After you have created a Madrigal or Cedar format data file that you want to put in Madrigal, you need to create the metadata files that go in the same directory as that new file. This can be done by copying files from other directories and editing them by hand, or by using the script called genExp that will automatically generate those files. The script genExp can also be used to add new data files to an existing experiment.

To use genExp, put your new data files in some directory outside of $MADROOT/experiments. Then create a text file with seven whitespace separated columns, and one row for each new file. These columns are:

  1. filename (example: /usr/brideout/dst570101g.001)
  2. relative exp dir to $MADROOT/experiments (example: 1957/dst/01jan57)
  3. instrument code (example: 212)
  4. experiment name (example: "DST index")
  5. file category (1=default, 2=variant, 3=history)
  6. action (1 to create an entirely new experiment, 3 to add data file(s) to existing experiments)
  7. description of file status: preliminary, final. Use quotes to add text with spaces.
If creating a new experiment, the genExp scripts will create the proper directories in $MADROOT/experiments, copy the data files in, and then create the needed metadata files. If just adding a new data file, the genExp scripts will copy the data files in, and then modify the file fileTab.txt. Note that (for the moment) you will need to manually edit the file fileTab.txt to modify the status of existing data files, such as changing status from default to history. The updateMaster script collects data from individual experiment metadata files and updates the summary metadata files in $MADROOT/metadata.
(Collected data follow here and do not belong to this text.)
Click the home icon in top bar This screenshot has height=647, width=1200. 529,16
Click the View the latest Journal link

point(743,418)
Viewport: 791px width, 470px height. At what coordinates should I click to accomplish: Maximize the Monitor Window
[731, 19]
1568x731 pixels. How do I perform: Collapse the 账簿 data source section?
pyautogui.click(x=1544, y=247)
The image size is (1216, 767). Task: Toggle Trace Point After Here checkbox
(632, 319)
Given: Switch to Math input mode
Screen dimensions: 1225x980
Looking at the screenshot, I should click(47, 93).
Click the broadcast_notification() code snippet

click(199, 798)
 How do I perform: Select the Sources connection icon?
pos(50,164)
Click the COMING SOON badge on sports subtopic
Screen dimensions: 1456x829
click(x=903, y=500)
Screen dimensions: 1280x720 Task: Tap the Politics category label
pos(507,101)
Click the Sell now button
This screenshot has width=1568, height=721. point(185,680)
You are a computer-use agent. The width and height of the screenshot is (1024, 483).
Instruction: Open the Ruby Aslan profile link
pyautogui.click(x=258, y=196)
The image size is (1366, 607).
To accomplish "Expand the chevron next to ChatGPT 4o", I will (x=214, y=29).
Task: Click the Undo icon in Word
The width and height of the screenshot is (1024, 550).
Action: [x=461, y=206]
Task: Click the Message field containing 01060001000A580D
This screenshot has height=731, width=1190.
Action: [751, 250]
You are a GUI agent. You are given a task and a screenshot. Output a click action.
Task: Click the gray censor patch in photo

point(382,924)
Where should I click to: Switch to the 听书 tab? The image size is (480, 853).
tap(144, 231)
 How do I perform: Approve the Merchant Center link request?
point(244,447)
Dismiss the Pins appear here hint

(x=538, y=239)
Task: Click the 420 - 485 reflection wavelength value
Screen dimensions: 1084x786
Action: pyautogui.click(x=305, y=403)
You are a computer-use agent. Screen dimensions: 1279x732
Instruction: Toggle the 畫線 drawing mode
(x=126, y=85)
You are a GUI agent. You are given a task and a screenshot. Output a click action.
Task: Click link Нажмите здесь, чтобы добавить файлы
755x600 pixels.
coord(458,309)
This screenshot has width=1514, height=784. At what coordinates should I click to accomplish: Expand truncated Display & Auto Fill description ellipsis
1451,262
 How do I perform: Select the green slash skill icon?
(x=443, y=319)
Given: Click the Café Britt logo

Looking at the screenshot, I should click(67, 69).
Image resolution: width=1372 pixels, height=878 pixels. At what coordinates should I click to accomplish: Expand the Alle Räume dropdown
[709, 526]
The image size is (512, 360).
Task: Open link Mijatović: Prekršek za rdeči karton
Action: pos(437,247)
When the text file is ready, run the following three steps:

cd $MADROOT
$MADROOT/bin/genExp (name of text file)
$MADROOT/bin/updateMaster

Sharing data between Madrigal sites

When users look for data on your Madrigal site, they may also search for data at other Madrigal sites. To make this occur quickly, the updateMaster script downloads the experiment lists from all sites listed in the $MADROOT/metadata/siteTab.txt file. If you want to keep this data up to date, it is recommended that you set $MADROOT/bin/updateMaster to run on a regular biases via a cron job. Typically, updateMaster will run in under 2 minutes.

Graceful shutdown

Since this release of Madrigal includes the ability to generate long-running global searches of the database, it is possible for queries to be killed when rebooting the server. This can be avoided when there is a need to shut down the server by setting MAXGLOBALQUERIES to 0 in the madrigal.cfg file (this will disallow any new global queries - users will receive a message that the server is busy). When the file MADROOT/metadata/userdata/queryPid.txt, which lists the pid's of all running global queries, disappears, all queries are complete, and it is safe to reboot. Be sure to change MAXGLOBALQUERIES after rebooting to reenable global queries.

Known issues

Other compilers

If you are using compilers other than Solaris or GNU, use one of the supplied makefiles as a template. The only section of the makefile which probably will need to be changed is the compiler flag specification, since these are not standard between compilers. You may want to change the compiler flags even if you are using Solaris or GNU compilers, for example, to include debugging options.